The Board of Management regularly participates in conferences and learning sessions held by the International Foundation of Employee Benefit Plans (IFEBP) as a means to develop board member expertise and to stay current with trends in the disability field. Two (2) members participated in the Canadian Public Sector Pensions and Benefits Conference and three (3) members attended the 45th Annual Canadian Employee Benefits Conference. The Board also initiated with Sun Life an orientation session to be held with Sun Life in 2013 on the claims process to better assist new and existing Board members in understanding how the Plan Insurer process claims. Investment in Board member development will continue as an on-going priority.

Workplan For 2013

In the coming year, the Board plans to address the following key areas through a variety of activities:

  1. Monitor and advise TBS on DI Plan finances, operational issues and its oversight responsibilities;
  2. Monitor disability management and insurance benefits issues in the public service to advise TBS and other stakeholders;
  3. Provide feedback, based on appeal case reviews, to TBS and other stakeholders on opportunities for improvement in enabling employees to return to work following absences due to disability;
  4. Table a refreshed Terms of Reference for the Board with the NJC Executive committee
  5. Review the Health Management Consultant services pilot initiative undertaken by Sun Life and offer advice and guidance;
  6. Develop a compendium of interpretations and clarifications on Plan administration;
  7. Provide advice based on its resident expertise in support of initiatives to improve the overall disability management system.

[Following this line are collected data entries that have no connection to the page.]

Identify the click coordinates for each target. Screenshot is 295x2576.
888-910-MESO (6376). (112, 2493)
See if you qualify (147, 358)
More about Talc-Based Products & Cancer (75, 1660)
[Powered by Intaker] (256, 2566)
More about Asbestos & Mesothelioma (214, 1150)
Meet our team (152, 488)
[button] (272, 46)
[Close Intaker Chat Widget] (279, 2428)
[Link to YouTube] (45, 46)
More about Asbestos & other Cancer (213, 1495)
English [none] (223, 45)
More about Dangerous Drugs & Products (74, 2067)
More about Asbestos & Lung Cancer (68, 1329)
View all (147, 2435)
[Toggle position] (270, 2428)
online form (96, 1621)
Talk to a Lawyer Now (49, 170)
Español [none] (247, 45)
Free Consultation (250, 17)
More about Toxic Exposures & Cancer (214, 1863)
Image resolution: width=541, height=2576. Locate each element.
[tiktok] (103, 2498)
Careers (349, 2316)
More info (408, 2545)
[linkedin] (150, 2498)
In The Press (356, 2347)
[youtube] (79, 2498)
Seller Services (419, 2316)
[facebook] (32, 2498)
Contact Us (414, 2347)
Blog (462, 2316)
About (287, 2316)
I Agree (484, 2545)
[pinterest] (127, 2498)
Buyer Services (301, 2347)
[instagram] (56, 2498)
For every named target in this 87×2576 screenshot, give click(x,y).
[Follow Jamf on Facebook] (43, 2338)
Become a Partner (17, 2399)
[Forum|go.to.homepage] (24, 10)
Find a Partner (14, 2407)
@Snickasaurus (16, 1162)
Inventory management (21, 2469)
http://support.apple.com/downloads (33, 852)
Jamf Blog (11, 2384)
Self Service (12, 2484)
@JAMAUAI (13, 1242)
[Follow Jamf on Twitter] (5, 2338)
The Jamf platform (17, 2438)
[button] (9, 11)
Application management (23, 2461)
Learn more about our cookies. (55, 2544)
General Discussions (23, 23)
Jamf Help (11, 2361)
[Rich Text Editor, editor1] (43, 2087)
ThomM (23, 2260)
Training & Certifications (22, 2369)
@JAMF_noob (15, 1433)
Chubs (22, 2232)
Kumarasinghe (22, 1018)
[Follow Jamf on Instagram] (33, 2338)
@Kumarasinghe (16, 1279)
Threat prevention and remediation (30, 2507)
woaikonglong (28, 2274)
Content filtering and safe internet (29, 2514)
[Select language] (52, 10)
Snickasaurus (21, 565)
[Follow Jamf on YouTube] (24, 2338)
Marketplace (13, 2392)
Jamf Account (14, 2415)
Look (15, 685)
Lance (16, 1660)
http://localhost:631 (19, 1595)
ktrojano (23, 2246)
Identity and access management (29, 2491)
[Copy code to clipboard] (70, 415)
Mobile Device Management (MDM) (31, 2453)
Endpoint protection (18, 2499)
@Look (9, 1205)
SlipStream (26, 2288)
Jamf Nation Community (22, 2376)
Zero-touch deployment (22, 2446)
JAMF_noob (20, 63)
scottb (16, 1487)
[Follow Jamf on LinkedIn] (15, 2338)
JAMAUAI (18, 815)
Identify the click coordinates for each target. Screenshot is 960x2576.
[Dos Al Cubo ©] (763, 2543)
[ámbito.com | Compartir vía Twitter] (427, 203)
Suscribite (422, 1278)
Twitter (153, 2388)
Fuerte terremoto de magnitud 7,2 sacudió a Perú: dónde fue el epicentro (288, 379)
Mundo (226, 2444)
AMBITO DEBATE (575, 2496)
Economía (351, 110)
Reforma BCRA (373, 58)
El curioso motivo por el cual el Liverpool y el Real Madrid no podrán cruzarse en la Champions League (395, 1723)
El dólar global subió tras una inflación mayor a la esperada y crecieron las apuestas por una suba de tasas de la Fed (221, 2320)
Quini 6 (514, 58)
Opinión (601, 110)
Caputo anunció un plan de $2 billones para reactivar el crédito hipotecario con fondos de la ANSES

The Board would like to thank Dr. Raymond Aubin for providing expert medical advice during appeal reviews at the Board.

Finally, the Board would also like to express its appreciation to Sun Life for its dedication and flexibility in working with the Board. A number of constructive initiatives were undertaken over the year in the interests of supporting and communicating to Plan members. The Board continued to work closely with Sun Life in gaining a better understanding of the financial status of the Plan.